# PB12-NSD On Its Way



## DougMac (Jan 24, 2008)

I ordered a PB12-NSD Tuesday. It's on time and scheduled to arrive tomorrow (Friday). I'm impressed!

Deciding on a subwoofer for our dedicated HT that's under construction has been a long and tortuous journey. I've been all over the map, from considering retail subs to DIY.

I had settled on a DIY using a Rhythmik 15" servo. The problem is I'm doing the HT construction and this would just add to my task load. For ~$100 more than the raw driver and amp, I could get a PB12-NSD. That tipped the scales and I ordered. 

As soon as I get it, I'll post impressions. I'll get some of the obligatory comments out of the way now:
Wow! It's big! It's heavy!

Doug


----------



## chas (Jan 28, 2007)

Looking forward to your impressions on the SVS Doug....thanks for taking care of the 'obligatories' up front!


----------



## Sonnie (Apr 11, 2006)

Congrats Doug... and I also look forward to your impressions. :T


----------



## thomson405 (May 10, 2008)

Lucky dog!!:R


----------



## DougMac (Jan 24, 2008)

*It's Here!*

Wow! It's big! It's heavy!

Brown got here about 6:45. He helped me carry it in. Nice guy!

Initial impressions:

First, my only point of reference is my 20 year old Infinity SV-10 servo that just bit the dust. It wasn't a bad little guy, but was pretty much a one note honker. Also, the HT is not done. I've got it sitting upstairs in the great room. It's hardly a fair test. The area is 24wx40lx22h. At the back there's a loft over the hall and bedroom that's 24wx24lx12h, so there's an open space 24x60'. You do the math for the volume.

I fired it up and well, it sounded just OK. I haven't done a formal setup, but with about 20 minutes of tweaking it just came alive! I adjusted the phase, moved it a little, but I'm restricted, and did a quick and dirty volume balance. I'm feeding it with an NAD T762. If you set the mains to large, it turns of the feed to the sub when using low level. I set the mains to small, crossover at 80. It sounded OK with my mains, but not great. I then changed the crossover to 60 and everything fell into place. The blend was much better and it helped with clarity.

We Netflix and own few DVD's, so I won't be able to run through the usual suspects. I do have Nemo and played the Abyss and Darla! Wow, there must be a lot of sub 30hz energy in Darla. I was completely different from the little Infinity. I also played the opening to "The Lion King". The far off herd was much clearer and when they cut to the elephants, instead of some amorphous boom! boom!, you can actually hear the footfalls.

Music sounds great. I played some James Taylor, Squirrel Nut Zippers and I'm now listening to Strauss' Zarathustra. The opening pedal note is very deep and controlled. Double basses now have the proper low support. I'd say it's a musical sub, whatever that means.

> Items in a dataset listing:
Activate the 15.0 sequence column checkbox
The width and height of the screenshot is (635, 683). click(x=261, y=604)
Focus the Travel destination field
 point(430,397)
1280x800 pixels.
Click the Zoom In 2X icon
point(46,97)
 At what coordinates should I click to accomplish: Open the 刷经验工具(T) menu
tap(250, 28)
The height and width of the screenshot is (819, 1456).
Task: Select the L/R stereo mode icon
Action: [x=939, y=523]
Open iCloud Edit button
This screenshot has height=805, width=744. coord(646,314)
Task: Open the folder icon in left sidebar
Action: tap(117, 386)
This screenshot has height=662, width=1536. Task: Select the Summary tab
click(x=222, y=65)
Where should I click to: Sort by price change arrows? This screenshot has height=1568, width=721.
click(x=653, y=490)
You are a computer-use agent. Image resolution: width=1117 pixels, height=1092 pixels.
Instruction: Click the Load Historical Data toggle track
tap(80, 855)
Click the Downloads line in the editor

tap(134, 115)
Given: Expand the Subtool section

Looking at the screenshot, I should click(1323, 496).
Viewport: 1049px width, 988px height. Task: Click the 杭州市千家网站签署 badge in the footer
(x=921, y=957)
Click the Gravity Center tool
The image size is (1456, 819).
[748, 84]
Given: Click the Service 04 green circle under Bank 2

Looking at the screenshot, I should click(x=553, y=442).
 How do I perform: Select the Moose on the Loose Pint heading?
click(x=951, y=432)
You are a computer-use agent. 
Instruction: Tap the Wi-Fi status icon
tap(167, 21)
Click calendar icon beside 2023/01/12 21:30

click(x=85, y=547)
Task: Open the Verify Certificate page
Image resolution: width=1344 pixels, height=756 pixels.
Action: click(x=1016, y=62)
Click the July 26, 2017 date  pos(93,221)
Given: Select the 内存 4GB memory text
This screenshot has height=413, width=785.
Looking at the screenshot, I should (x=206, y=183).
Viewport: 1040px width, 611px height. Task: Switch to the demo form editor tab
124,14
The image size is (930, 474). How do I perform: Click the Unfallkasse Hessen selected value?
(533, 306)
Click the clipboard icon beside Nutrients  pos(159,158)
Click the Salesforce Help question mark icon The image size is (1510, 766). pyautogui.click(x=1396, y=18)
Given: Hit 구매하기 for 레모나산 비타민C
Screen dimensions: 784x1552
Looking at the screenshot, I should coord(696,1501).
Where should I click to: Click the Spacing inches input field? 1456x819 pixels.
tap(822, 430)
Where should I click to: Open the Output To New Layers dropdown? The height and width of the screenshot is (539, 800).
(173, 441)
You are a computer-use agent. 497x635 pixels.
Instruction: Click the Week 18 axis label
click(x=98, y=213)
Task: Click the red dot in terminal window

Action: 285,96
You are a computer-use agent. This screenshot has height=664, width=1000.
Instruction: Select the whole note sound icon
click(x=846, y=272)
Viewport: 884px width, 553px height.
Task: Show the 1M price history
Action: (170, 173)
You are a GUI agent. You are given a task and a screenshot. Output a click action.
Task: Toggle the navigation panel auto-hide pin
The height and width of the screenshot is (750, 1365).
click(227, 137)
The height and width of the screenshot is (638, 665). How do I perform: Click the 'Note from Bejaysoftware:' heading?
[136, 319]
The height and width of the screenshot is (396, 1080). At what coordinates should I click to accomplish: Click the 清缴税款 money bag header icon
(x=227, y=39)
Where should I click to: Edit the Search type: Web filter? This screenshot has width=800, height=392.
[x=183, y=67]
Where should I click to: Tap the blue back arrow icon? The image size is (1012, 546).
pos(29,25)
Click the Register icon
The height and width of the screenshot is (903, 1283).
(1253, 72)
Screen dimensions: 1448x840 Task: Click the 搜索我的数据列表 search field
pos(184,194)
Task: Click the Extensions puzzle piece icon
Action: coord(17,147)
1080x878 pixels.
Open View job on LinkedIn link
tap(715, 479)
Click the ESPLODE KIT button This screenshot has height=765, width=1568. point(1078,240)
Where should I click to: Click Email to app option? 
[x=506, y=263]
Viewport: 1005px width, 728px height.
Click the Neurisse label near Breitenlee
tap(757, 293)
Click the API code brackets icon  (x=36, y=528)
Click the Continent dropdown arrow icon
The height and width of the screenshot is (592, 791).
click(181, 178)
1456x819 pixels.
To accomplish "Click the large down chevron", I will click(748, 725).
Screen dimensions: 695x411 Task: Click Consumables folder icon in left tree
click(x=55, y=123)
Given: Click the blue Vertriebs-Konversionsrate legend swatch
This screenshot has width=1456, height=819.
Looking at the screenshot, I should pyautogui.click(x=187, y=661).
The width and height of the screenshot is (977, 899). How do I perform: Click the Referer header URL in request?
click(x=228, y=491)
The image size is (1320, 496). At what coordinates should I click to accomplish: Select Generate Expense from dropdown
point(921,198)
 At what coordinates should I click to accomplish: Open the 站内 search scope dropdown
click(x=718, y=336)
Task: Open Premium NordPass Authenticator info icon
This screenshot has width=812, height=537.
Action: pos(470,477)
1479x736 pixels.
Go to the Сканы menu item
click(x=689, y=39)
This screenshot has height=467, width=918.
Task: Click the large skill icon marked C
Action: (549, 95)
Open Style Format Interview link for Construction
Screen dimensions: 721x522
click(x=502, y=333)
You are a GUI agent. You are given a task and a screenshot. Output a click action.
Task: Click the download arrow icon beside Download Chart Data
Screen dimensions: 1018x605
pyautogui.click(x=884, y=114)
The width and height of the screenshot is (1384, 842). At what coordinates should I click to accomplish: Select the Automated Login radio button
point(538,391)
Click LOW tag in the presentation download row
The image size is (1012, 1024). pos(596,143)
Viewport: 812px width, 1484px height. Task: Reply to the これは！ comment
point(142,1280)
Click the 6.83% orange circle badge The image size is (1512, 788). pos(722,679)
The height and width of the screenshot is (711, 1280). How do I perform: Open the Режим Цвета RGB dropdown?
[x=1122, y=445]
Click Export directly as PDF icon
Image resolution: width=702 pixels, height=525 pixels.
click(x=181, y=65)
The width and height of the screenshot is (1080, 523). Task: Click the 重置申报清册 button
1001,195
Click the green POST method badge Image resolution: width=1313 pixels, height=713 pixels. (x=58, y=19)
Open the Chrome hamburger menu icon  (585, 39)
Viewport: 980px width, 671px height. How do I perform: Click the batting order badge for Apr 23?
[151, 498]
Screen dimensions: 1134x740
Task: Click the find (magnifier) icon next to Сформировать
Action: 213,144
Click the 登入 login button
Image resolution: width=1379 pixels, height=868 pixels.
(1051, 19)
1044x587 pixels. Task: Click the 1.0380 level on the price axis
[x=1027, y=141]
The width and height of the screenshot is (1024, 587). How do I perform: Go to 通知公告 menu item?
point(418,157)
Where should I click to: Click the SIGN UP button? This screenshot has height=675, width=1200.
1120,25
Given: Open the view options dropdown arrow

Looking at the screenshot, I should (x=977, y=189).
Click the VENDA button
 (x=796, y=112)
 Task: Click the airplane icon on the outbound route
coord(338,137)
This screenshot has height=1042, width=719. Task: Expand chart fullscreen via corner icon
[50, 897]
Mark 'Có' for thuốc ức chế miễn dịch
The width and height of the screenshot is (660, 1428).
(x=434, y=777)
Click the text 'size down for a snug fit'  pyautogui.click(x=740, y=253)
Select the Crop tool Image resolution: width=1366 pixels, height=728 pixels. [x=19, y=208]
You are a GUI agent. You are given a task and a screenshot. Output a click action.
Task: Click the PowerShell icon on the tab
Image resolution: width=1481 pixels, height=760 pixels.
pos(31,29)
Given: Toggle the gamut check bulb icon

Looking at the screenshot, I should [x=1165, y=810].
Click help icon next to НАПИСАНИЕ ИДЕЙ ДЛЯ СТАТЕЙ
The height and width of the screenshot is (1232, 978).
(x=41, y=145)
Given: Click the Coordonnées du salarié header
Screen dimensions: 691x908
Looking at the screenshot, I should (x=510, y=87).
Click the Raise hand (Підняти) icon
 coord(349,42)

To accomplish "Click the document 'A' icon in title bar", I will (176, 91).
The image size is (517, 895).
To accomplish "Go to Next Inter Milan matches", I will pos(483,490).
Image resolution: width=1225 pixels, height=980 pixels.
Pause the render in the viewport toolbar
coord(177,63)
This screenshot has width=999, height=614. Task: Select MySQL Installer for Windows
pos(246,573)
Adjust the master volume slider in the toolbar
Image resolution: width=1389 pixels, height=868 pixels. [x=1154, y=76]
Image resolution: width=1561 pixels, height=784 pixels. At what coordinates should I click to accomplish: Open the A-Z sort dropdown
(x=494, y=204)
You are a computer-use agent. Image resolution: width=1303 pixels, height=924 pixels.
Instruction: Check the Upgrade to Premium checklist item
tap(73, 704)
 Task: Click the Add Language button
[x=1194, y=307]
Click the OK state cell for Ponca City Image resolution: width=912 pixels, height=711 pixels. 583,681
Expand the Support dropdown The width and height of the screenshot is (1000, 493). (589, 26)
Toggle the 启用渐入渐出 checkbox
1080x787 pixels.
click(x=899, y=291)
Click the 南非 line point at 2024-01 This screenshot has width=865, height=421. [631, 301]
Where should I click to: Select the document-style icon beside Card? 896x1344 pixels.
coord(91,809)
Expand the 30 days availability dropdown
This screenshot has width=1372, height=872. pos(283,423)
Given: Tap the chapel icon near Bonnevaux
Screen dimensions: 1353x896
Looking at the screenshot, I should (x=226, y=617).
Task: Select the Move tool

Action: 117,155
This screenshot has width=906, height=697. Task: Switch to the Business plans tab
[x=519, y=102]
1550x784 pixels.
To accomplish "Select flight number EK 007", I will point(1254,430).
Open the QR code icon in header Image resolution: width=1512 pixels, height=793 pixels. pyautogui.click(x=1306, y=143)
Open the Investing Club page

> Stated task:
In the subwoofer thread above, what crossover setting made everything fall into place for DougMac?

> Reply:
A crossover of 60.